To be done:
[a] In the comment about Chris's explanation that follows, what does the writer say was unclear about the weight of the plane?
[b] Pick up the comment about Chris's explanation of the fighter jet's turning and write what comes next after its final sentence.

Chris seems to ramble a lot on irrelevant things and leaves thoughts unfinished. I wish he was a bit more focused. But maybe I'm just too stupid to get it.

It wasn't clear to me how the weight of the plane enters in reading that chart.

I also did not understand where he's coming up with those lines of intersection at the end. You could in principle put any line anywhere by assuming different speeds, no? Is he really just eyeballing based on the "constant size"? Isn't this going to be irrelevant if the object was a glare (flare?) from a far away object? Couldn't this assumption of his be biasing him towards assuming certain properties of the turning he admitted were guesswork at the beginning?

I also don't really understand the relevance of the standard rates of turn for airports for fighter jets doing exercise in the middle of the ocean. Surely none of those concerns matter under such circumstances?

Entries provided:
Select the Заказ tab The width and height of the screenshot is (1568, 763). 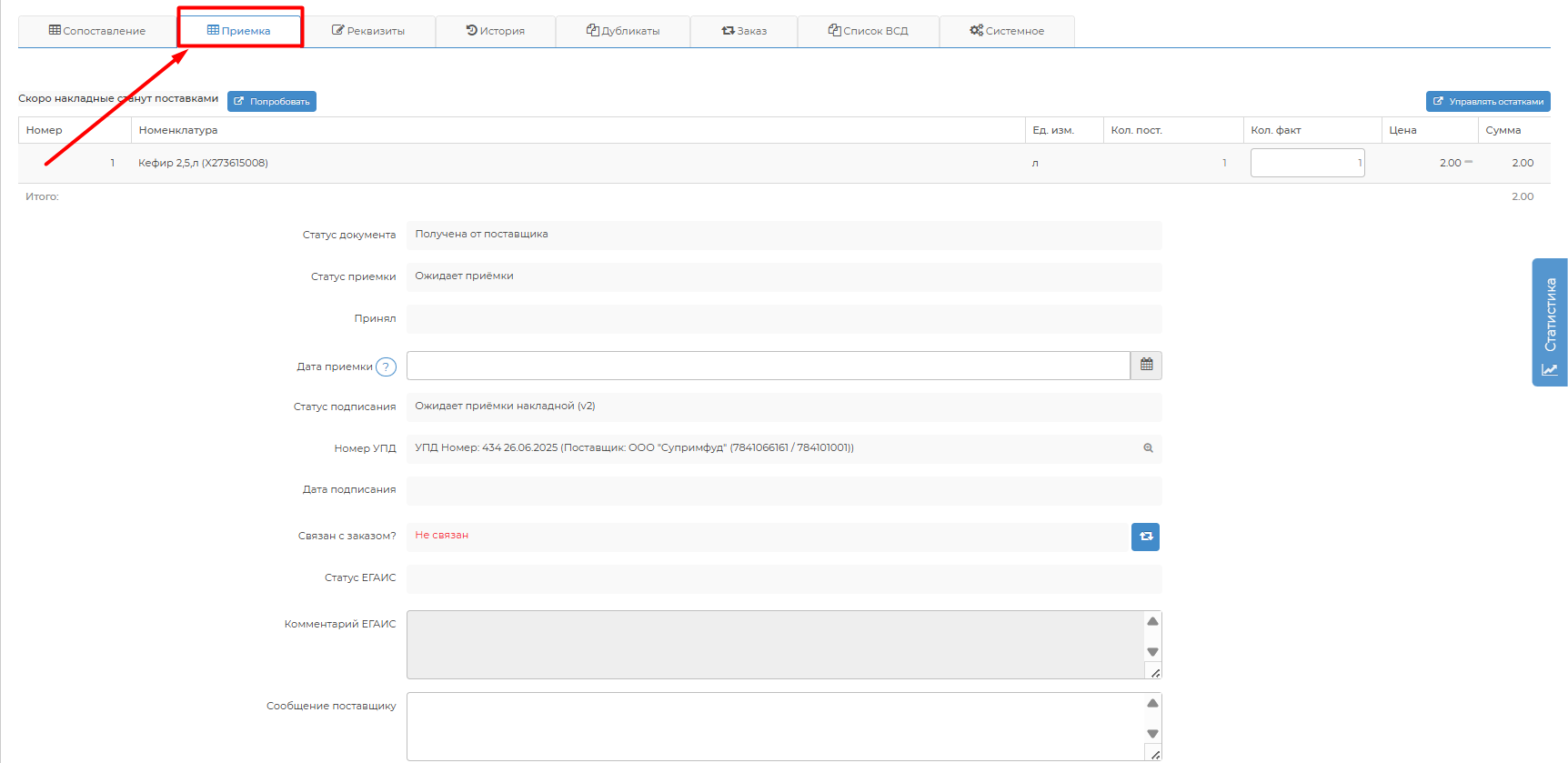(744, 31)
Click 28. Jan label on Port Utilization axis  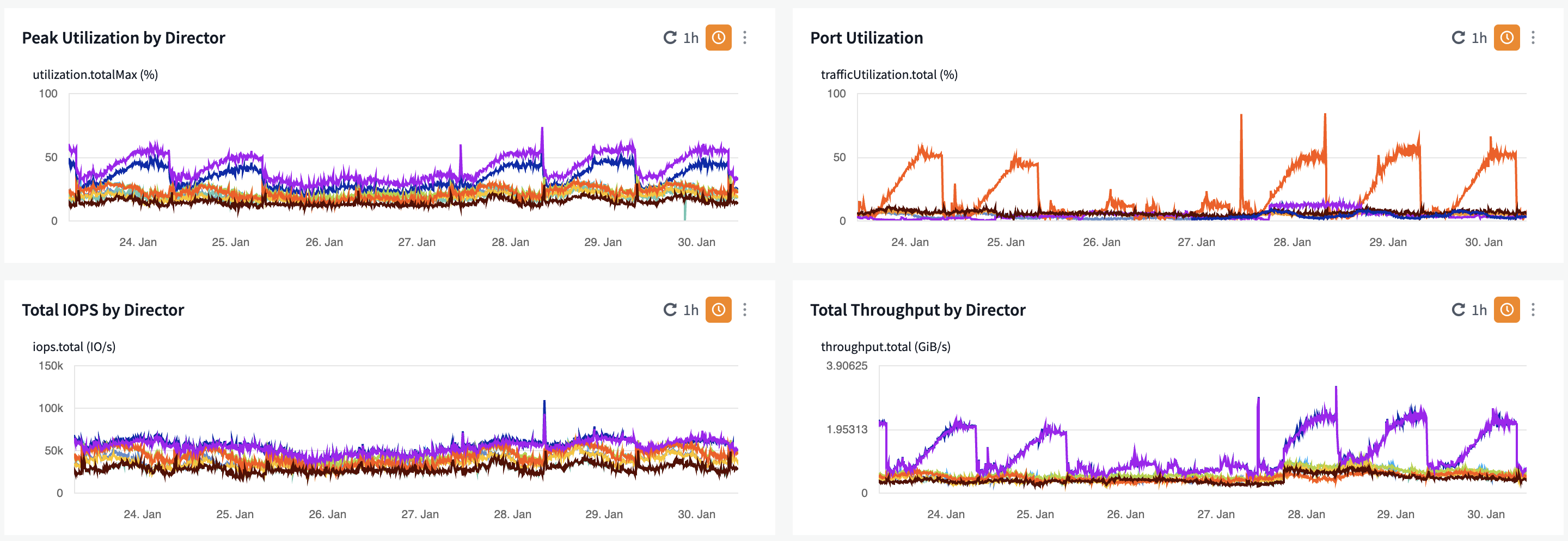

* * *

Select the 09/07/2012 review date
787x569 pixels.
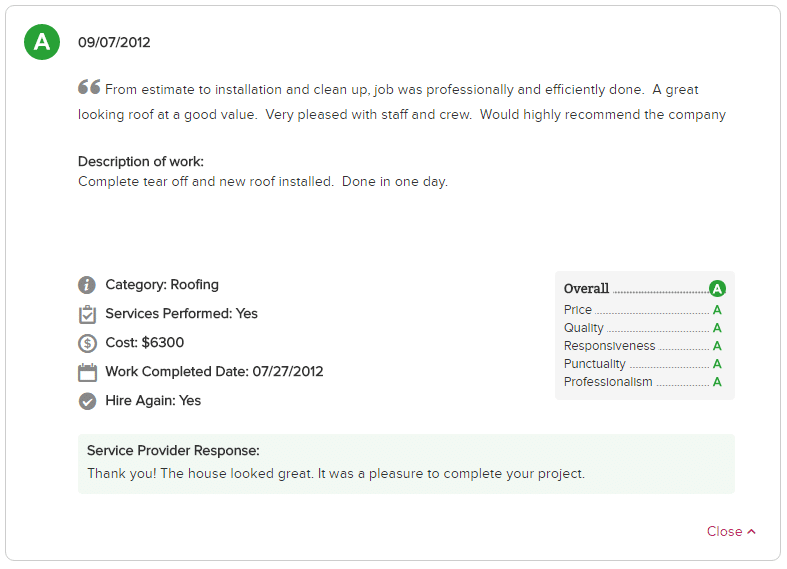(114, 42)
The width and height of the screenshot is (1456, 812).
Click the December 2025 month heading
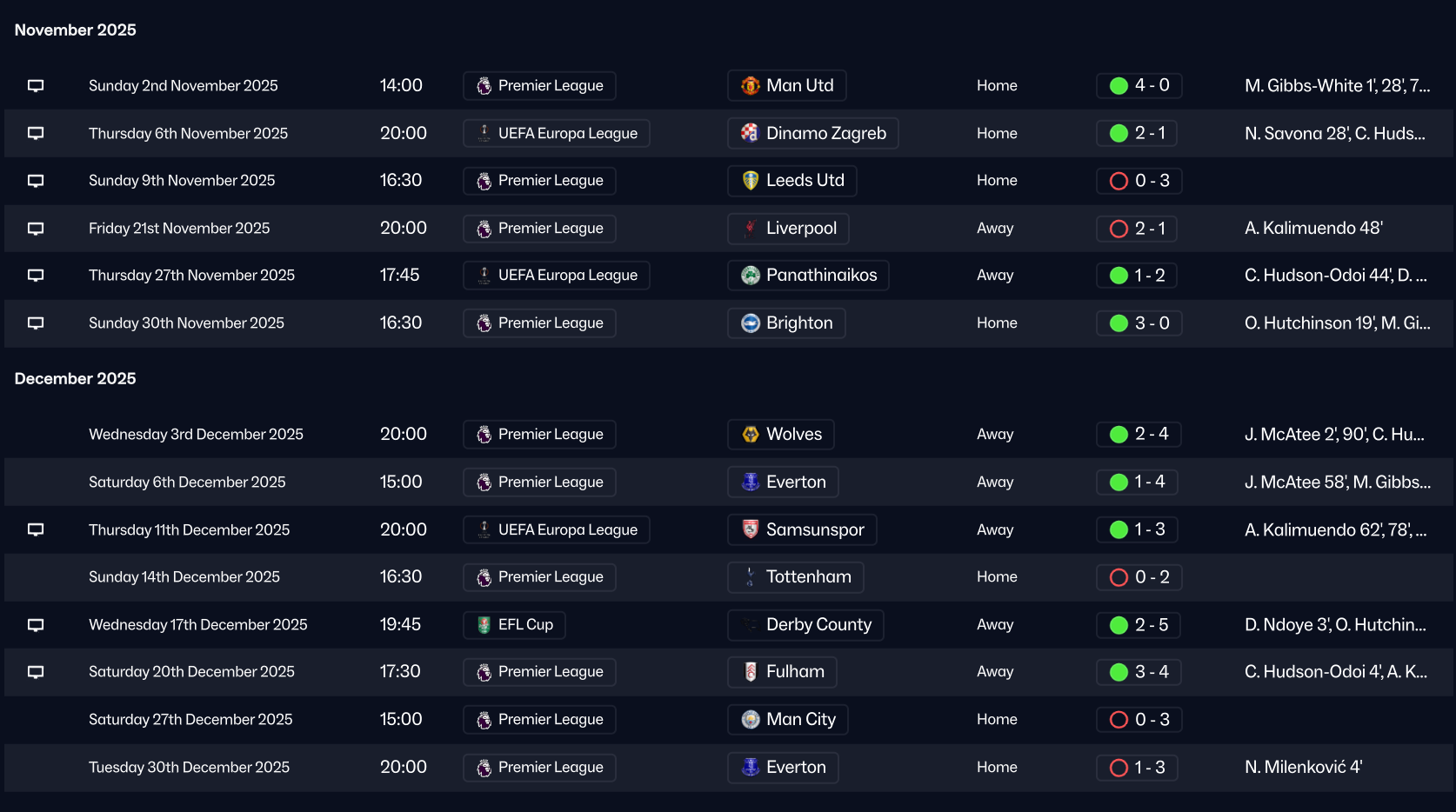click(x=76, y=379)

Per-task answers:
[a] It was not clear to the writer how the weight of the plane enters into reading the chart.

[b]
This linear motion assumption could be a good way to analyze these videos (Gimbal and Go Fast): take agreed-upon trajectory of the plane and lines of sight, assume a constant speed object and find which linear motions are the most compatible with the data (instead of eyeballing). I could write such a software if there's any interest (taking positions and angles as input, not calculating the actual trajectory of the plane as I don't have the time to learn about this turn radius stuff). It would be a definitive statistical approach provided the position of the plane and the lines of sight are in agreement (which is where we're trying to reach).

It's also very sad to see highly trained pilots confidently using the Bernoulli principle as an explanation for lift. I wonder how many generations we need until that incorrect explanation finally dies. But that doesn't invalidate his points, it's just highlighting how pilots can be outdated in their physics too, so they are not authorities in the subject of physics of how planes actually fly. There's a significant amount of intuition-based skill, and intuition isn't objective or authoritative.